Foucault and Covid 19 (Security and Biological Destiny)

 'These plague regulations [Middle Ages] involve literally imposing a partitioning grid on the regions and town struck by plague, with regulations indicating when people can go out, how, at what times, what they must do at home, what type of food they must have, prohibiting certain types of contact, requiring them to present themselves to inspectors, and to open their homes to inspectors.  We can say that this is a disciplinary type of system.  The third example, which we are currently studying in this seminar, is smallpox or inoculation practices from the eighteenth century.  The problem is posed quite differently.  The fundamental problem will not be the imposition of discipline, although discipline may be called on to help, so much as the problem of knowing how many people are infected with smallpox, at what age, with what effects, with what mortality rate, lesions or after-effects, the risks of inoculation, the probability of an individual dying or being infected by smallpox despite inoculation, and the statistical effects on the population in general.  In short, it will no longer be the problem of exclusion, as with leprosy, or of quarantine, as with the plague, but of epidemics and the medical campaigns that try to halt epidemic or endemic phenomena...

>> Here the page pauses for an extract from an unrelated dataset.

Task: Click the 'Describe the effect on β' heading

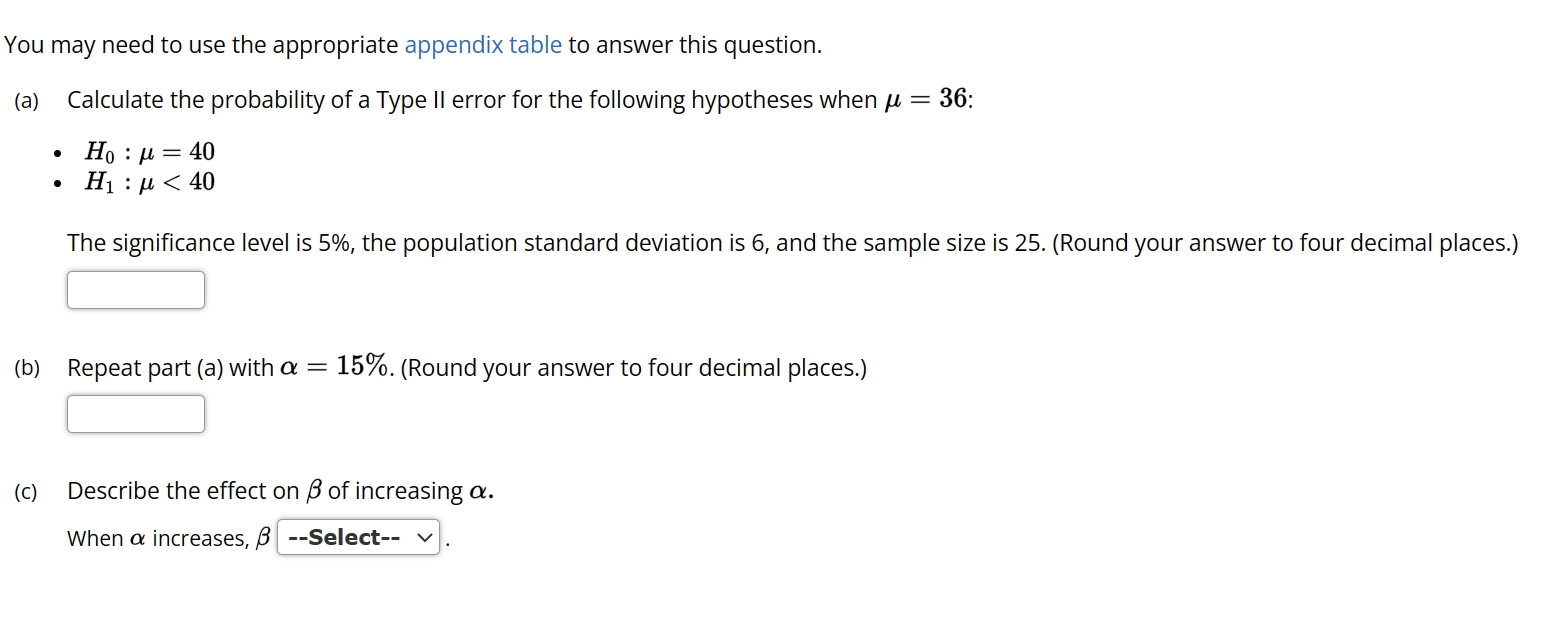Action: point(280,490)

...What is involved is the emergence of technologies of security within mechanisms that are either specifically mechanisms of social control, as in the case of the penal system, or mechanisms with the function of modifying something in the biological destiny of the species.  Can we say then - and this is what is at stake in what I want to analyze - that the general economy of power in our societies is becoming a domain of security?'

-M. Foucault.  Sécurité, territoire, population. (2004). Editions du Seuil Gallimard, Paris.  trns., G. Burchell.(2007).  Picador, New York.